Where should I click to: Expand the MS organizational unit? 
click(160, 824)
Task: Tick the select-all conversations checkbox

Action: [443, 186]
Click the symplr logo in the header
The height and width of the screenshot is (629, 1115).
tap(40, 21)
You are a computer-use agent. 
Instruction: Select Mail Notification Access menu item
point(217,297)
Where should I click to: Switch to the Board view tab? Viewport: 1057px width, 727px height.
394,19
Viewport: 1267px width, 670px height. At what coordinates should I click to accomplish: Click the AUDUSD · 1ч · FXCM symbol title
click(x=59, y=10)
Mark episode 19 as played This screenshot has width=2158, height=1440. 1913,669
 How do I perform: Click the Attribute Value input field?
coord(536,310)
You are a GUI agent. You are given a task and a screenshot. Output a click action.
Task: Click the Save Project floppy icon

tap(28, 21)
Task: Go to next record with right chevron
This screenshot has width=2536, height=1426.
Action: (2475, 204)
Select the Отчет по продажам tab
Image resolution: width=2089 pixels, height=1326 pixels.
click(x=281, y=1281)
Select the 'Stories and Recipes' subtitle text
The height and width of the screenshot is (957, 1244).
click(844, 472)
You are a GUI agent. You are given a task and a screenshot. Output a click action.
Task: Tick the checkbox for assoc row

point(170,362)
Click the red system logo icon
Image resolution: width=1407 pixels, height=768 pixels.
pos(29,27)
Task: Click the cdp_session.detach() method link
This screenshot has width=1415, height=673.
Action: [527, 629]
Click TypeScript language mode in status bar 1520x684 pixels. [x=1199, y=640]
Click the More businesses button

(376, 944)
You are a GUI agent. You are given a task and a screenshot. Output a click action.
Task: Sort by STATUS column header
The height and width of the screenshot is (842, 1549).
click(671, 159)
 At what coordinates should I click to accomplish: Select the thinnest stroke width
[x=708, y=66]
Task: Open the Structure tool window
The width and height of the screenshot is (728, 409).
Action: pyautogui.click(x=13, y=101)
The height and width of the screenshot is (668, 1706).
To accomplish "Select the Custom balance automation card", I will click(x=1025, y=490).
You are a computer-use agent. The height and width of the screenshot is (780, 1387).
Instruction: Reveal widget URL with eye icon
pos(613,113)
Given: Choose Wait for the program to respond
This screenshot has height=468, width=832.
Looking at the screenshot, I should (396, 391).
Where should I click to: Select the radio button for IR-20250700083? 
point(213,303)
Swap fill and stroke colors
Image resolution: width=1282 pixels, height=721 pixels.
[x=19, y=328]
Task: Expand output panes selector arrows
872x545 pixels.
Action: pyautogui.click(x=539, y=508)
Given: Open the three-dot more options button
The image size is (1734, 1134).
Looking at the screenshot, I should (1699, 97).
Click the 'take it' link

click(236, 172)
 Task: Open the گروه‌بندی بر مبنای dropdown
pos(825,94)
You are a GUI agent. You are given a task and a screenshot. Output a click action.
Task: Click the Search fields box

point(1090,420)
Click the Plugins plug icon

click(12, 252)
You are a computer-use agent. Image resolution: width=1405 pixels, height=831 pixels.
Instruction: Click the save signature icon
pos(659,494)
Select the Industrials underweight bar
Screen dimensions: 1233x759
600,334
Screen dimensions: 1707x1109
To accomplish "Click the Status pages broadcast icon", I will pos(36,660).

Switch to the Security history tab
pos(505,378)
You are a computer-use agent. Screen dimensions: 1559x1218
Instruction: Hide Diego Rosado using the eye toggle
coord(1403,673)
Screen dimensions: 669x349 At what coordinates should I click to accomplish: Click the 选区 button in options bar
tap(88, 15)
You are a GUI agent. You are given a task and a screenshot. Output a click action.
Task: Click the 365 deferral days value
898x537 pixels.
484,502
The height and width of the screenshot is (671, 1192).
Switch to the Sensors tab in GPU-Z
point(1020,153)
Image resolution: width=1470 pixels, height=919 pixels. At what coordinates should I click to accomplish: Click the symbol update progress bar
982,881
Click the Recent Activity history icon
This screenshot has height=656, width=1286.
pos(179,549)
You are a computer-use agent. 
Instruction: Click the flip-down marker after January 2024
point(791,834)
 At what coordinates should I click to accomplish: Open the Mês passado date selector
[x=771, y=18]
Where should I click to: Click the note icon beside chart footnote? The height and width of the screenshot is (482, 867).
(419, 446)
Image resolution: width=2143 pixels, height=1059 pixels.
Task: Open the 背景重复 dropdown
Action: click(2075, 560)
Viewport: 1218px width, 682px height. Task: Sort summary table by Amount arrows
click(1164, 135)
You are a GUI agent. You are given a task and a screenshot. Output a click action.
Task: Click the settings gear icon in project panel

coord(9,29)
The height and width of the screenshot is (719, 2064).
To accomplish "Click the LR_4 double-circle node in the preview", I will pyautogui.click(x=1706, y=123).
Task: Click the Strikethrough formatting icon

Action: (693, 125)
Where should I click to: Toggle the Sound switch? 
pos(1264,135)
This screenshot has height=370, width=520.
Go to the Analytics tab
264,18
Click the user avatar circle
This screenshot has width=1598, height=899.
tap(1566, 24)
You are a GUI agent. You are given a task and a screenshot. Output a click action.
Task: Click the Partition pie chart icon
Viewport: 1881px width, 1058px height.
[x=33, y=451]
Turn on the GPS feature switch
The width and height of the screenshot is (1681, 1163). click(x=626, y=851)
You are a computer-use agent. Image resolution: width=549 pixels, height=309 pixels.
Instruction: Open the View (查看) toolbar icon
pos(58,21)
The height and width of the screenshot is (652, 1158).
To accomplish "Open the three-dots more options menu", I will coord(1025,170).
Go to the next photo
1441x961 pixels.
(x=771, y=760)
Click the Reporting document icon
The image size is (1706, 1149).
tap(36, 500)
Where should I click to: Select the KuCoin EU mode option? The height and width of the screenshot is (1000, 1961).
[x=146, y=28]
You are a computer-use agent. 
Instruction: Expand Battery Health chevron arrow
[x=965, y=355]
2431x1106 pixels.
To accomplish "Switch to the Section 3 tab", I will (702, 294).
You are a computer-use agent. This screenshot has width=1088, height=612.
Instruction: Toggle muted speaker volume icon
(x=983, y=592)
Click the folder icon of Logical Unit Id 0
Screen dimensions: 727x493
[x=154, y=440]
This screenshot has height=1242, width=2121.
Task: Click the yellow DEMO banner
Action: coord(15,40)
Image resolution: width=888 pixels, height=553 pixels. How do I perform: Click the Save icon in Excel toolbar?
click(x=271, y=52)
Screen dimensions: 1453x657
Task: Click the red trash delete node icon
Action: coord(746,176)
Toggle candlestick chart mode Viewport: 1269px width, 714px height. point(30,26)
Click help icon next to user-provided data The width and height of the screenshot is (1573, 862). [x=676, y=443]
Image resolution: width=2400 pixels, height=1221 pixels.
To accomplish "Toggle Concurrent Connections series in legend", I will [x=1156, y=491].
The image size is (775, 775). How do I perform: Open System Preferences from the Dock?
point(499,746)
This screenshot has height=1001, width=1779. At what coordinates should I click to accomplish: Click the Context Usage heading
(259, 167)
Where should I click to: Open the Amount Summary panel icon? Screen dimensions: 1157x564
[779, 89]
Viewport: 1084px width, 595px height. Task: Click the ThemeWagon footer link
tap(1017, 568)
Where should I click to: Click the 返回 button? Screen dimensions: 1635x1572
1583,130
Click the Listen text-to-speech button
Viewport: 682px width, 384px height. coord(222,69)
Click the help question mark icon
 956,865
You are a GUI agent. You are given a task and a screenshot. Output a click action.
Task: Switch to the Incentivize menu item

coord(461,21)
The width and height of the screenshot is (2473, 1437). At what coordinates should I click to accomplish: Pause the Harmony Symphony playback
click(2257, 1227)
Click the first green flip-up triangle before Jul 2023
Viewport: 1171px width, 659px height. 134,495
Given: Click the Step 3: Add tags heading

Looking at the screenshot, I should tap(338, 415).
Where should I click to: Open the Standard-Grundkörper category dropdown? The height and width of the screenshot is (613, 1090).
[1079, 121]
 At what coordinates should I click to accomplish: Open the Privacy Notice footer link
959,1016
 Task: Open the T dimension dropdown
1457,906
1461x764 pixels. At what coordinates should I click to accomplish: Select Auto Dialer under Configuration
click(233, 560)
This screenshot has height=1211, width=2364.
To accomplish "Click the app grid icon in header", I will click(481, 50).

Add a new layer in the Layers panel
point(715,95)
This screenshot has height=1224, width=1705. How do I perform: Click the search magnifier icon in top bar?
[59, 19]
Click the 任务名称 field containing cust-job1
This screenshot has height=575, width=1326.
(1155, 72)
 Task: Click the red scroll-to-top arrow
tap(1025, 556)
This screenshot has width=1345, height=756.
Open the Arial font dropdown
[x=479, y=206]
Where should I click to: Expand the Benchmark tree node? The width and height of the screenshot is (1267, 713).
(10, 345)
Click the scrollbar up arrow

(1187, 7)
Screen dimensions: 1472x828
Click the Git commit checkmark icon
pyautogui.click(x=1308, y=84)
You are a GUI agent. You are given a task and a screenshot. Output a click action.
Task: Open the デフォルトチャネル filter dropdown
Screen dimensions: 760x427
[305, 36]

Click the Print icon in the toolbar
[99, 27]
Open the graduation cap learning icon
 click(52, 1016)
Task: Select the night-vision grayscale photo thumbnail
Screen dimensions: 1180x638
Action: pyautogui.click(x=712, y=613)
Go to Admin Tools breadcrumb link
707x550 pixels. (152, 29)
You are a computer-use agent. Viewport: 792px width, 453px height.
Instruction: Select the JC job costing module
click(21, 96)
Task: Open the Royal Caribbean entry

AIM OF THE TASK
Search the listing above for the lines with "Task: Open the گروه‌بندی بر مبنای dropdown" and "The height and width of the screenshot is (719, 2064).", then output those lines and all lines between them exactly.

ANSWER BOX
 Task: Open the گروه‌بندی بر مبنای dropdown
pos(825,94)
You are a GUI agent. You are given a task and a screenshot. Output a click action.
Task: Click the Search fields box

point(1090,420)
Click the Plugins plug icon

click(12, 252)
You are a computer-use agent. Image resolution: width=1405 pixels, height=831 pixels.
Instruction: Click the save signature icon
pos(659,494)
Select the Industrials underweight bar
Screen dimensions: 1233x759
600,334
Screen dimensions: 1707x1109
To accomplish "Click the Status pages broadcast icon", I will pos(36,660).

Switch to the Security history tab
pos(505,378)
You are a computer-use agent. Screen dimensions: 1559x1218
Instruction: Hide Diego Rosado using the eye toggle
coord(1403,673)
Screen dimensions: 669x349 At what coordinates should I click to accomplish: Click the 选区 button in options bar
tap(88, 15)
You are a GUI agent. You are given a task and a screenshot. Output a click action.
Task: Click the 365 deferral days value
898x537 pixels.
484,502
The height and width of the screenshot is (671, 1192).
Switch to the Sensors tab in GPU-Z
point(1020,153)
Image resolution: width=1470 pixels, height=919 pixels. At what coordinates should I click to accomplish: Click the symbol update progress bar
982,881
Click the Recent Activity history icon
This screenshot has height=656, width=1286.
pos(179,549)
You are a computer-use agent. 
Instruction: Click the flip-down marker after January 2024
point(791,834)
 At what coordinates should I click to accomplish: Open the Mês passado date selector
[x=771, y=18]
Where should I click to: Click the note icon beside chart footnote? The height and width of the screenshot is (482, 867).
(419, 446)
Image resolution: width=2143 pixels, height=1059 pixels.
Task: Open the 背景重复 dropdown
Action: click(2075, 560)
Viewport: 1218px width, 682px height. Task: Sort summary table by Amount arrows
click(1164, 135)
You are a GUI agent. You are given a task and a screenshot. Output a click action.
Task: Click the settings gear icon in project panel

coord(9,29)
The height and width of the screenshot is (719, 2064).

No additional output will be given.